During its work, over 10,000 statements were taken from victims and perpetrators, and public hearings were held which were broadcast on tv and radio. The Commission delivered its 2,500-page report entitled Chega! meaning "stop" or "enough" in Portuguese, covering human rights violations from 1974 to 1999, to the President of East Timor on 31 October 2005. The President then handed the report to the Secretary General of the UN as required by law, on 20 January 2006.

Chega! found that East Timor had suffered massive human rights violations, including violations of the right to self-determination, killings and disappearances, forced displacement and famine, detention and torture, violations of the laws of war, political trials, sexual violence, violations of the rights of the child, and violations of economic and social rights.
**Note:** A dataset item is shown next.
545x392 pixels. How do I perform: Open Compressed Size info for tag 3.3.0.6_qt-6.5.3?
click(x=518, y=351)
It determined that the death toll during Indonesian rule had been between a low limit of 102,800 and may have been as high as 183,000. It also concluded that the majority of deaths had been the result of actions by the Indonesian army, and that violence in 1999 was the result of a "systematic campaign orchestrated at the highest levels of the Indonesian government." The findings of Chega were affirmed in 2008 by the Indonesia–Timor Leste Commission of Truth and Friendship.
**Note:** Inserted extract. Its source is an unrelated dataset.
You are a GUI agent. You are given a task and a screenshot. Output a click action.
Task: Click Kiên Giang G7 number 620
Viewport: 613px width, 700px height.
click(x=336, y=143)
The Chega! report was published in Indonesian and subsequently in English translation by Kompas Gramedia Group. It consists of five volumes:
- Vol 1: CAVR’s work and mandate; history of the conflict; analysis of the occupying power and the resistance; profile of human rights violations 1974-1999.
- Vol 2: Human rights violations: self-determination; unlawful killings and forced disappearances; forced displacement and famine.
- Vol 3: Human rights violations (cont.): arbitrary detention, torture and ill-treatment; violations of the laws of war; political trials; rape, sexual slavery and other forms of sexual violence; violations of the rights of the child; economic and social rights.
- Vol 4: Findings on responsibility and accountability; the community reconciliation process; victim support; recommendations.
- Vol 5: Appendices on: crimes against humanity in 1999, data and statistical methods, indictments by the Serious Crimes Unit, and acknowledgements (including donors); glossary; index.

== Follow-up ==
The Chega! Report was never debated in parliament, although the government of Timor-Leste says it implemented the majority of the report’s recommendations.

Follow-up work on education, archives, memorialization, advocacy, victim support and other aspects are carried out by the Centro Nacional Chega!, established in 2016 by then prime minister Rui María de Araújo.

Several non-governmental organizations are also active in pushing for full implementation of the Chega! Recommendations, including the Chega for Us Association (ACBIT) and Asia Justice and Rights (AJAR).